Saturday, April 19, 2014

A Pirate's Life at Forty-Nine...

I am a pirate at forty-nine looking at fifty and wonder where has it gone. Although I have gotten slower things go much faster. I see life through a lens on a camera and I love the view. I am fortunate and blessed by my Lord and Savior with a great life. I call myself a pirate because I feel like I have never earned the things I have obtained, but gained them through the Grace of God. The following blog is about my life journey.

As I reflect back and through this thing called life, I am reminded of things I did when I shared a room with my brother John. John is seven years older than me and yes we shared a room, well at least until we finished the basement and John was in college. Before the age of VHS and when a recording was audio we used to take a cassette recorder and place it near the TV speaker and be real quiet (except during the commercials) when we watched our favorite shows.
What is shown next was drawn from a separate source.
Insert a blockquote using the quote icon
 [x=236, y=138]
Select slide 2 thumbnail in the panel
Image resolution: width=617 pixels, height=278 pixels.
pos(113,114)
We recorded the likes of Gilligan's Island, Hogan's Heroes, the Brady Bunch and Happy Days plus other half-hour shows because that is all you could record on one side of a cassette. At night we would play back the recordings and listen to the audio and muffle our laughter.

That was what life was like at 459 Holiday Drive in Decatur, Illinois. Today instead of listening to the crackled audio of Hogan's Heroes I catch up on what I missed on my iPad watching Hulu Plus or Netflix and sometimes I look up the classics on You Tube (type in Hogan's Heroes in the search).


I have traded in an old rectangular cassette player for an iPad. I no longer have shoe boxes filled with snap shots, I have external hard-drives with picture files. I have a Facebook page and "blogs" where I write down my feelings and offer advice to people who might not want it. I don't read a newspaper anymore because I get reminders on Yahoo and Google. My books are digital, I carry my iPad to church because my bible is downloaded. I am anonymous yet some of my previous posts have been read in Russia according to Google. Our "community" is more global.